Clocking the miles on fishing ventures

Bob Smith's angling column (
Bob Smith's angling column (

I have clocked some miles on the car this week coaching at various venues across the county on rivers and still-waters, writes Bob Smith.

I have been on the rivers Till and Coquet as well as visiting Chatton and Langley Dam.

The weather has had a distinct, cooler feel to it with some strong winds making some banks of the still-waters more popular than others. Autumn, I feel, is on its way and hopefully the trout will be aware of it too and begin to feed up for the forthcoming winter.

The rivers were completely different; the Till was up and coloured while the Coquet was back to summer level.

Stephen and his wife were visiting from Ellesmere Port and staying in a lovely cottage by the Till.

When we arrived early in the week, the river was flowing fast and carrying a lot of colour.

Stephen wanted to fly fish and improve his casting technique so we found a fairly sheltered spot from a fresh breeze and put his rod up. Stephen usually overhead casted, but there were so many trees about it was very difficult.

He was amazed at how little effort was required and how the fly line landed so perfectly on the water.

Stephen said that he had lessons before, but so many things had never been explained to him. Now it was all making sense and he thought his wife would enjoy having a lesson too.

We went back to the cottage where he was full of what he had learnt and we arranged a two-hour session for his wife at the local Chatton fishery a couple of days later.

A few weeks ago I had a session with Mary, who had a voucher from her husband Ian, and she really enjoyed the experience.

Hearing so much about it, Ian thought he would like to give it a try. Ian brought the son-in-law along too and we had a good short session which seemed to last only seconds.

That is one thing I must mention, probably the biggest disadvantage of going fly fishing is, somebody always turns the clock faster. No sooner have you started than you are finishing and the hours have gone, but it is always good fun and challenging.

Wednesday saw another super day where I spent time coaching the youngsters at Chatton fishery.

They are always keen to learn and enjoy the sessions without catching fish sometimes.

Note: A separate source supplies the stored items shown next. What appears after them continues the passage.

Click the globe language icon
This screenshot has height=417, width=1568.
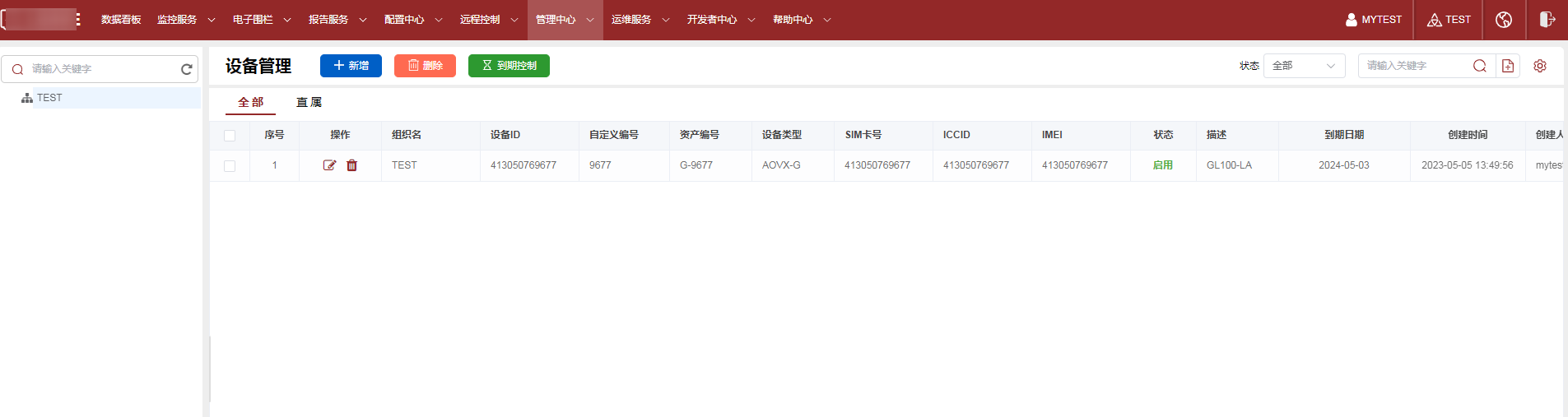pyautogui.click(x=1503, y=20)
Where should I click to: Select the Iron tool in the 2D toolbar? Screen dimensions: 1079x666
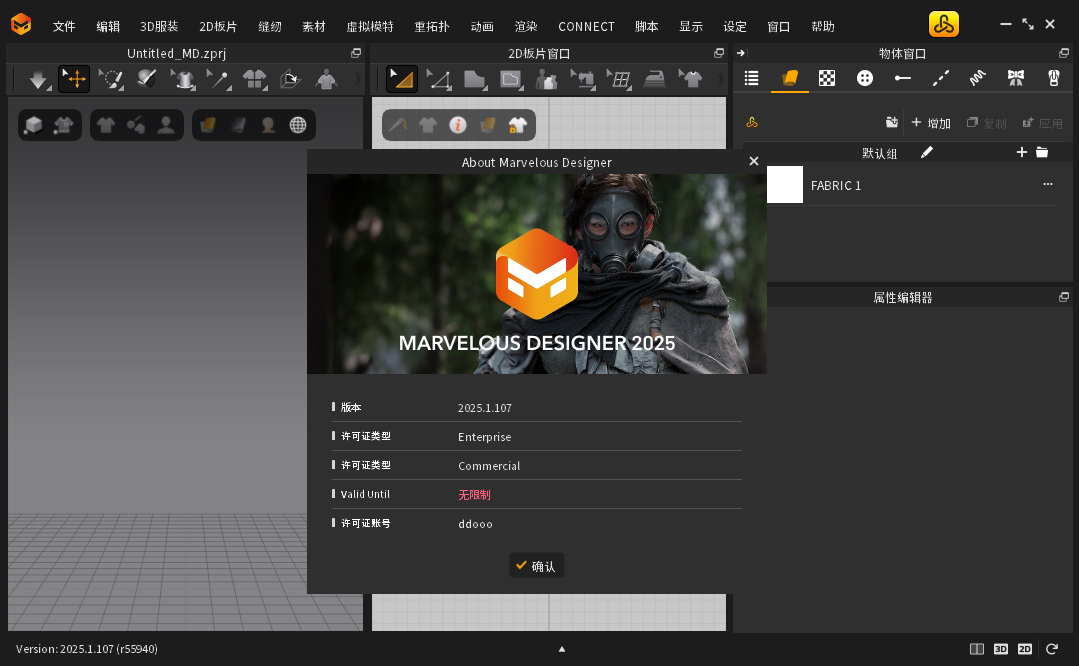(655, 78)

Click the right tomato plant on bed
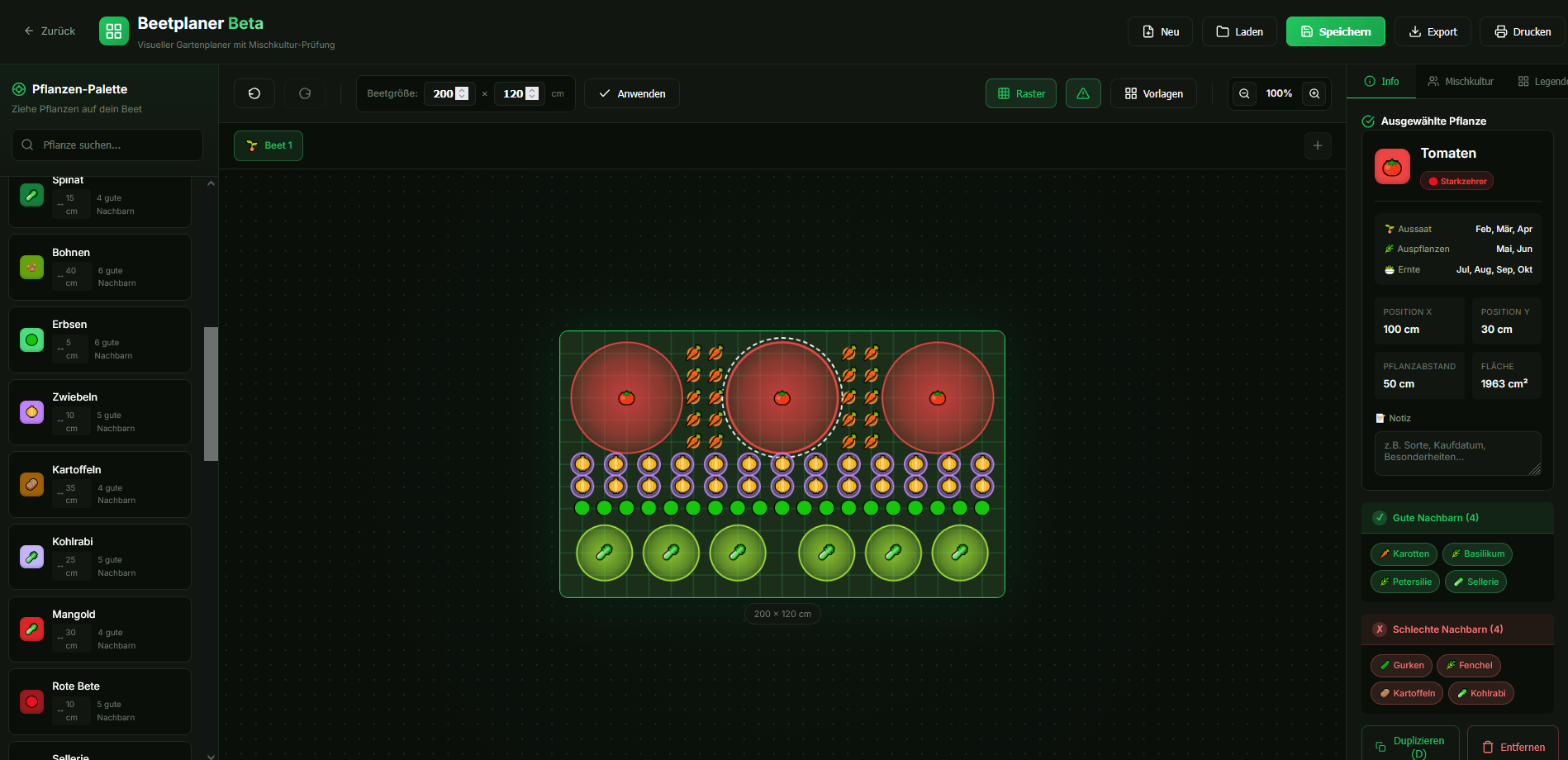[938, 397]
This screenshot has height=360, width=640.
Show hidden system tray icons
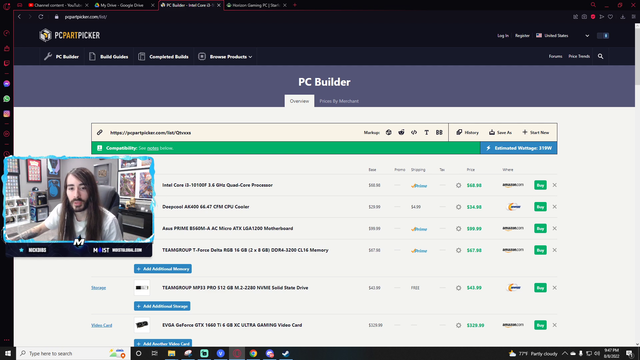point(564,353)
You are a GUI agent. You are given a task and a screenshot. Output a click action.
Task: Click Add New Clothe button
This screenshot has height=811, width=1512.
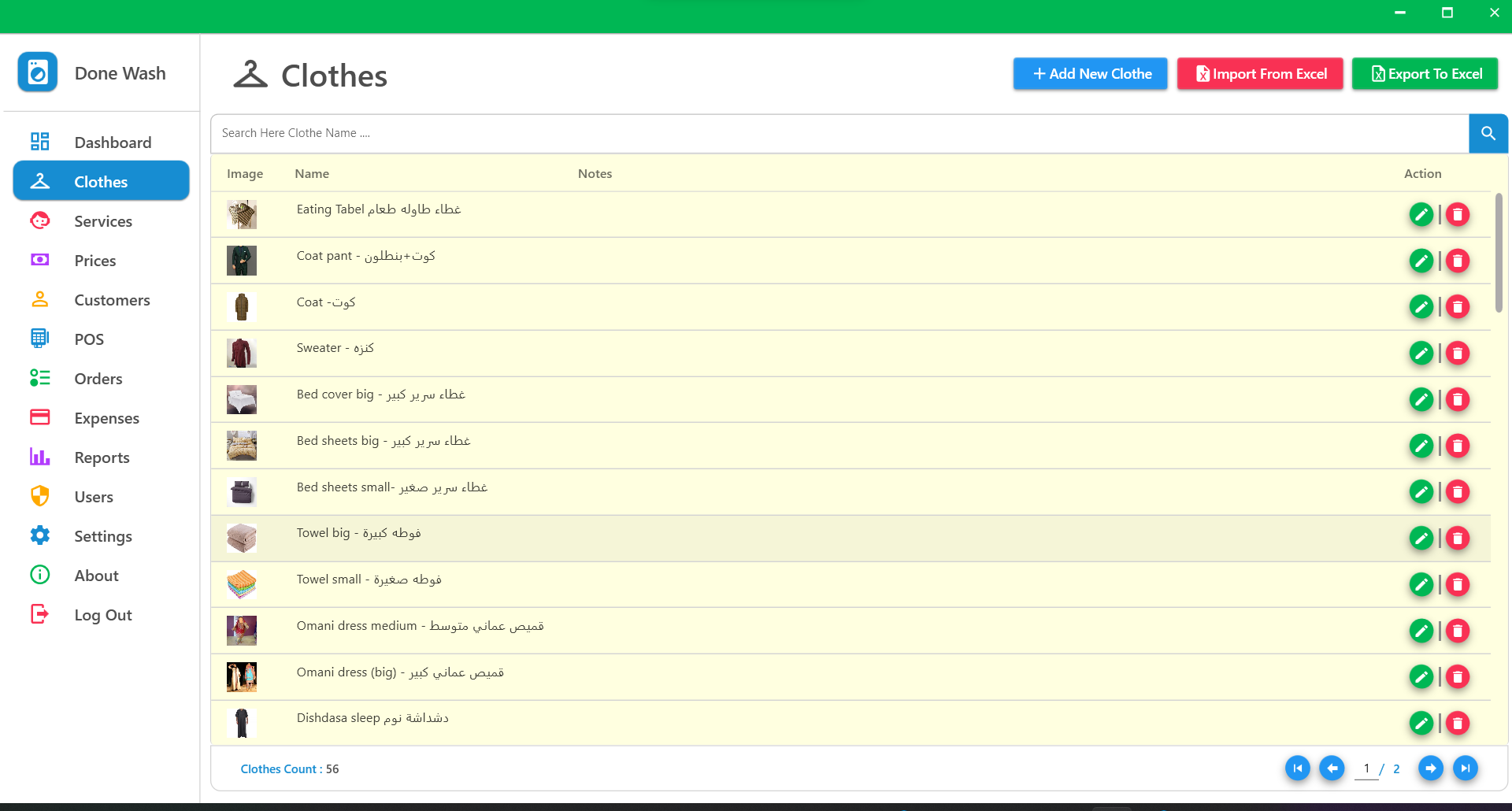1090,74
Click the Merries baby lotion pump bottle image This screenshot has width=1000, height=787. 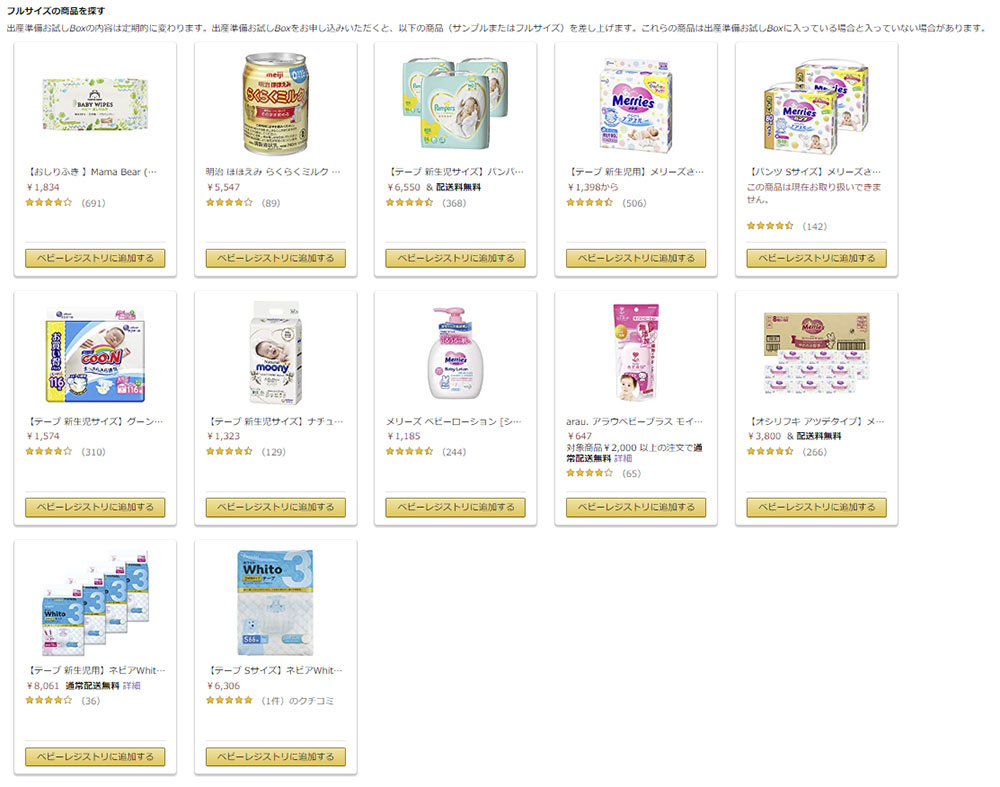(455, 353)
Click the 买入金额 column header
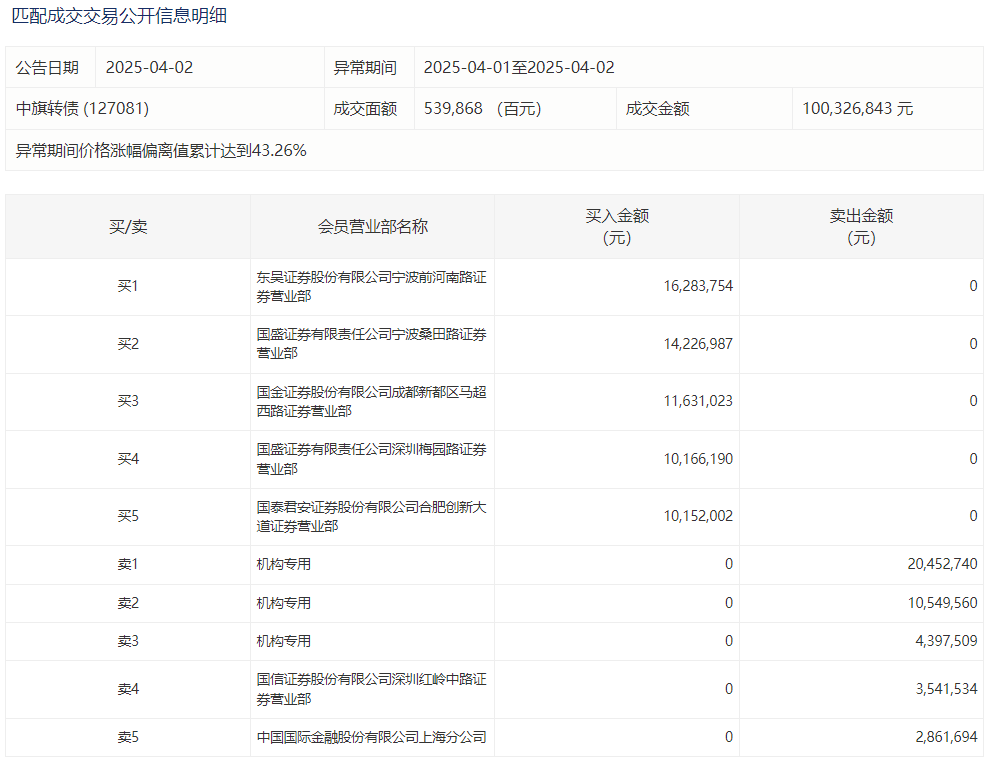Image resolution: width=988 pixels, height=760 pixels. pos(617,227)
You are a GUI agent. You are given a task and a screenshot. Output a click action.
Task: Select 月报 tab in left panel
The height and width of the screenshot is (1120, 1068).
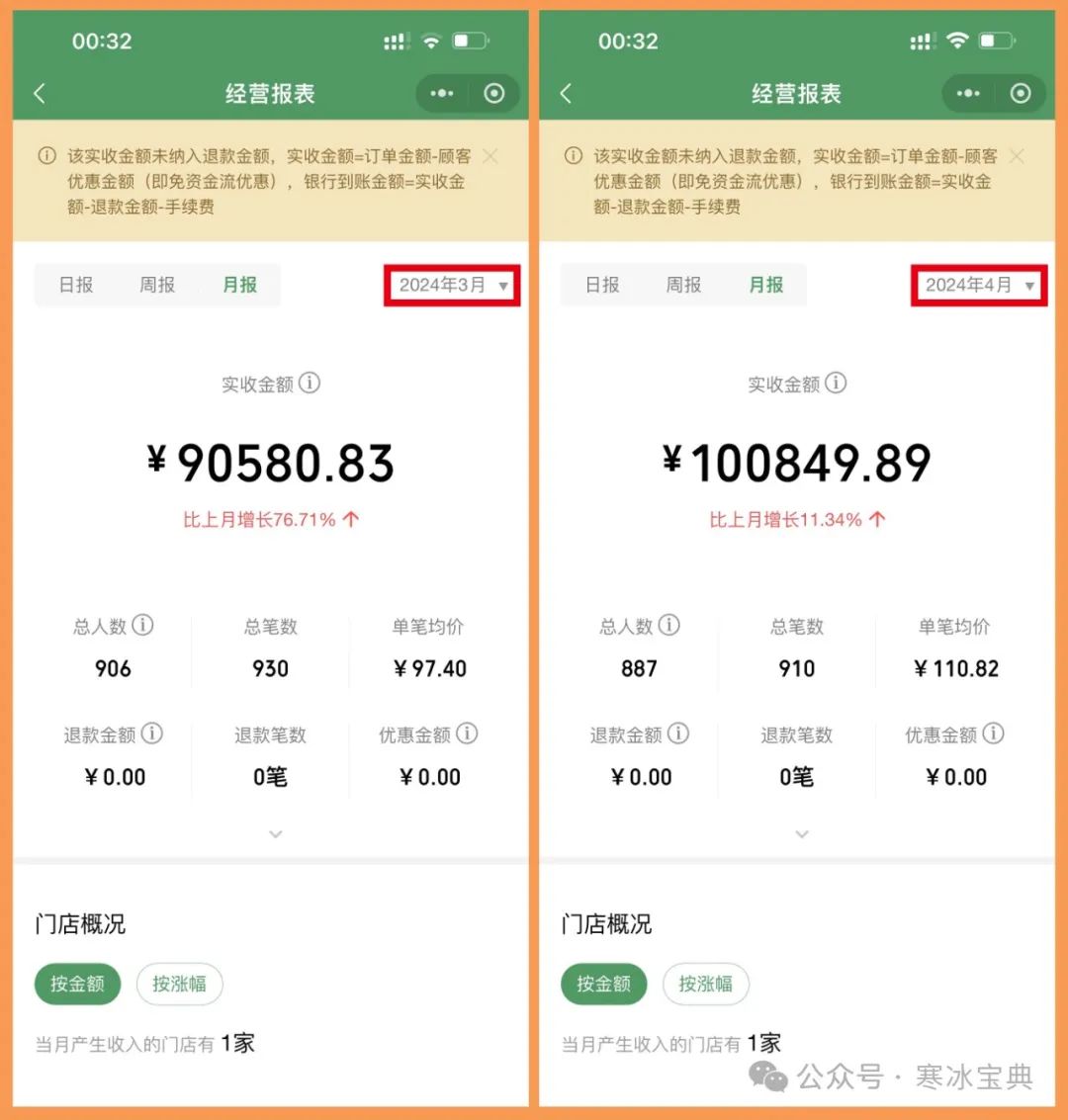239,285
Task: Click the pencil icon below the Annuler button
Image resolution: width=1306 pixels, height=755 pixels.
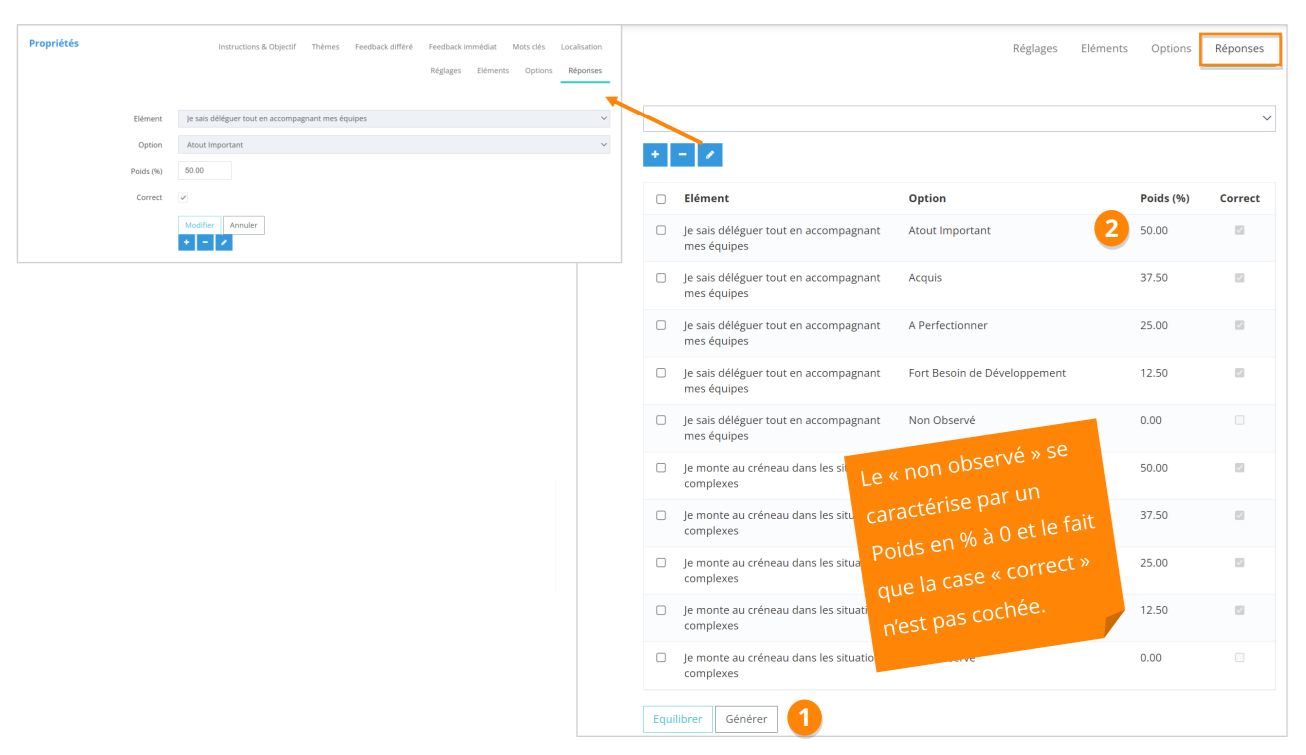Action: 224,243
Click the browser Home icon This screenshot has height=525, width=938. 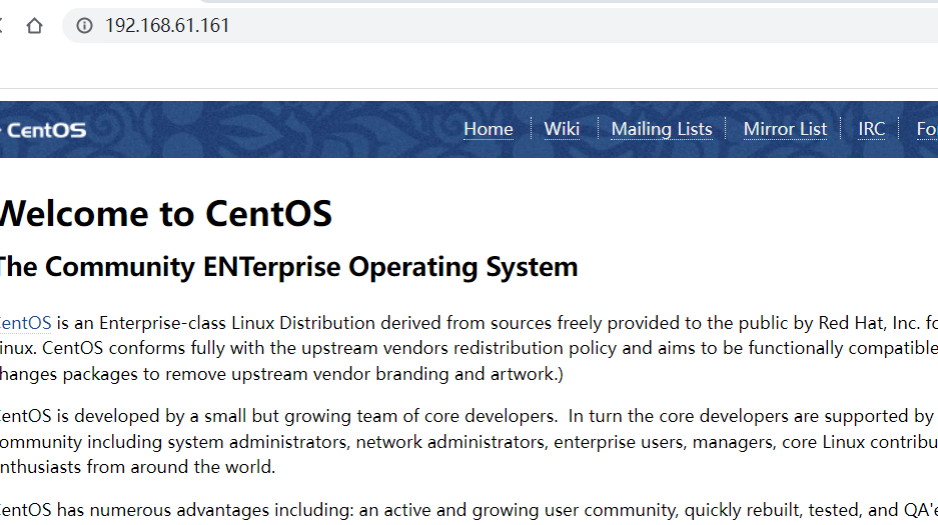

When they do get a take and they feel the pull on the fly line, then it is real excitement all round. If one catches, it heightens the motivation of everyone else.

When all the youngsters return to the lodge then they all want to see who has the heaviest trout and the weigh-in is exciting too.

After the two youngsters’ sessions, I had a lesson with Stephen’s wife, with Stephen coming along too to try my Hardy tackle so that he could compare it with his own.

Northumberland attracts so many visitors throughout the year, but especially in the summer months.

This couple from Cheshire, another family later in the week from Hampshire and other clients this year have visited from Germany, USA, Italy.

The numbers of British people in Northumberland on holiday must be very high and the percentage of those who come here to fish does boost the local economy considerably.

The amount of money that anglers spend fishing the Tweed alone will bring millions to the region as they have to have accommodation and they must eat.

Rob and his family are on holiday here from their home in Hampshire. They have stayed at the same place at Craster for the last 10 years.

The acid test is people come back only if they enjoy the area and there is plenty to do and see.

I spent a day with Rob and his dad, who travelled up from Richmond to fish, on the Caistron beat west of Rothbury on the Coquet.

The river had been up earlier in the week and a salmon had been caught in the Post Office pool. However, the river was running very low again and chances of catching a fish were slim.

We did manage to catch some small brown trout which were fun.

The main memory I shall retain of the day was the rain. It started steadily, but the intensity grew and it was continuous stair rods for the entire time I was there. It probably resulted in a rise of water and improved fishing chances for the next two days, which we would miss out on, but that, I am afraid, is salmon fishing as they say.

The other days saw me coaching at Chatton with clients enjoying various degrees of success.

Some anglers were using fast sinking lines and catching regularly. Others were using singing Daddy Longlegs near one of the inlet pipes and bringing large numbers of trout to the net.

One regular angler walks around all the lakes looking for trout in the margins, stalking the fish. He uses a team of two flies and he does rather well with the small flies he prefers to fish.

I called in at Langley Dam, near Haydon Bridge, to arrange tuition with a chap from Nenthead. It is a while since I was there and impressive changes were obvious. Hot sandwiches are available and more cooking facilities in the lodge are helpful for anglers. Display cabinets with tackle for sale and further cabinets will be arriving soon for rods to go on display.

Membership is now available and this reduces the cost of each visit for members as well as competitions for members only with good cash prizes.

It is heartening to see Langley prospering after the trials of losing Fred around six months ago. I think Fred will be watching and smiling as he surveys the fishery and admires what a terrific effort his son and family are making with what he passed on to them.